Everything about How The García Girls Lost Their Accents just screams 'Family.' From the title, which unifies the four sisters under the family name García, to the cute family tree at the book's opening, to the way the names of family members provide a heading to each chapter—the idea of family is totally inescapable.
If this seems oppressive to you, you're picking up on something; the girls sometimes find their family to be suffocating. Mami, Papi and all their relatives in the Dominican Republic have very strict ideas about what girls can and cannot do. But when the girls ultimately win their fight for independence, they realize they don't really want to leave their family... 'cause they love them!
Questions About Family
- What sorts of rules do Mami and Papi set for their four girls? Do you think these rules would be different if the four girls were four boys?
- What kind of relationship do the four girls have with their father? Why do you think they interact this way? Does it have anything to do with the family's ideas about the role of women?
- How do the García girls rebel against their parents and their extended family?

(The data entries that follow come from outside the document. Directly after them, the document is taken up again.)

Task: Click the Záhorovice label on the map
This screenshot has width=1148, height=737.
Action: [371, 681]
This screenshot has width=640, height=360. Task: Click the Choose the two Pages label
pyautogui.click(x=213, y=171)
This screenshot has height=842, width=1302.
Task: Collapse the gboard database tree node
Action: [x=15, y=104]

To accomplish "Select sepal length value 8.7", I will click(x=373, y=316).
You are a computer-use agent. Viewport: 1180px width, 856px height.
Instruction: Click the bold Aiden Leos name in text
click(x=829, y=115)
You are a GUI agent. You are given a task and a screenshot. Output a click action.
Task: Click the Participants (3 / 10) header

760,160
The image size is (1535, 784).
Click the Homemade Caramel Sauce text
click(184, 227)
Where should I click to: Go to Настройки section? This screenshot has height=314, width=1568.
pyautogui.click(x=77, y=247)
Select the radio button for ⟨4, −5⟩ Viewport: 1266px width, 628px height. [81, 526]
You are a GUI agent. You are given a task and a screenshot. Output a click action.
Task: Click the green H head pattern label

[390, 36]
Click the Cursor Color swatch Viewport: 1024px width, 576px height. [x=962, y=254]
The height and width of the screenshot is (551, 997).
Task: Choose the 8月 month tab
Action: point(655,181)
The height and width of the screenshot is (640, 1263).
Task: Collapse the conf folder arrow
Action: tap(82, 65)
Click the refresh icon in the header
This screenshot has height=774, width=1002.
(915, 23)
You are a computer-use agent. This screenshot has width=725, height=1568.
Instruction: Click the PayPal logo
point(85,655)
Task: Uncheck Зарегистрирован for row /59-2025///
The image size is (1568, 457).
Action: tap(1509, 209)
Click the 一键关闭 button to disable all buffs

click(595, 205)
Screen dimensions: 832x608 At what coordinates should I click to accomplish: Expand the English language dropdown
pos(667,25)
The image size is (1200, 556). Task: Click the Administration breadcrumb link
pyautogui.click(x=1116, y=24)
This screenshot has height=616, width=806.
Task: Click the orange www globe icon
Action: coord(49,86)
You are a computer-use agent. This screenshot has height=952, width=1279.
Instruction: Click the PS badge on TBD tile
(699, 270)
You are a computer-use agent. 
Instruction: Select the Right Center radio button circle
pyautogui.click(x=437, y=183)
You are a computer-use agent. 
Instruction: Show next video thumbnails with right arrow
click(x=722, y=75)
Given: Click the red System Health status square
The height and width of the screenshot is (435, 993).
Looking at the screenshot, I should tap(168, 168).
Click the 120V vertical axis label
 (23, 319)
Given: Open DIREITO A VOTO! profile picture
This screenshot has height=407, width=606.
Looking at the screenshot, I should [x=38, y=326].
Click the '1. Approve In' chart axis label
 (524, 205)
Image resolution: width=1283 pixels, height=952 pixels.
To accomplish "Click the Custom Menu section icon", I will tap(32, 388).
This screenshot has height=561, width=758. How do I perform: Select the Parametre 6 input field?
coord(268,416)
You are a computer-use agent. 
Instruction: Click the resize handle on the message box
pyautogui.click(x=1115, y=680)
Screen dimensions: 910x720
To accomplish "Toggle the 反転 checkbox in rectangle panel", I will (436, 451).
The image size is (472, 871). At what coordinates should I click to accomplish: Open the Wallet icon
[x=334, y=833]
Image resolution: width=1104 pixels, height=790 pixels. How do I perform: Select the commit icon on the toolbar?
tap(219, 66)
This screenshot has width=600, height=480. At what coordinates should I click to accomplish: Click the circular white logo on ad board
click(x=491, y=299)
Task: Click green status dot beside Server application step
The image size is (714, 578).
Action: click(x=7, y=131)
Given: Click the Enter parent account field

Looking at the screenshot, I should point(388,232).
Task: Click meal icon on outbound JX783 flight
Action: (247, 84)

- How does the experience of living in exile in the United States affect the García family? Does it change their relationships with other family members?
Chew on This
The open-mouth kiss that Fifi gives her father crosses a line. It takes the vaguely incestuous flirtation between the father and the four girls out of the realm of the suggestive, and makes it totally explicit. In this novel, everything's cool when the incestuous feelings are unconscious, but when these feelings are made explicit, it's a no-no.
Like the baby monkeys Carla reads about in her psychology class, the García girls have been "kept in a cage" for so long by their family's strict rules that they are afraid to come out, even after "the gate swings open, and we can fly the coop" (2.1.149).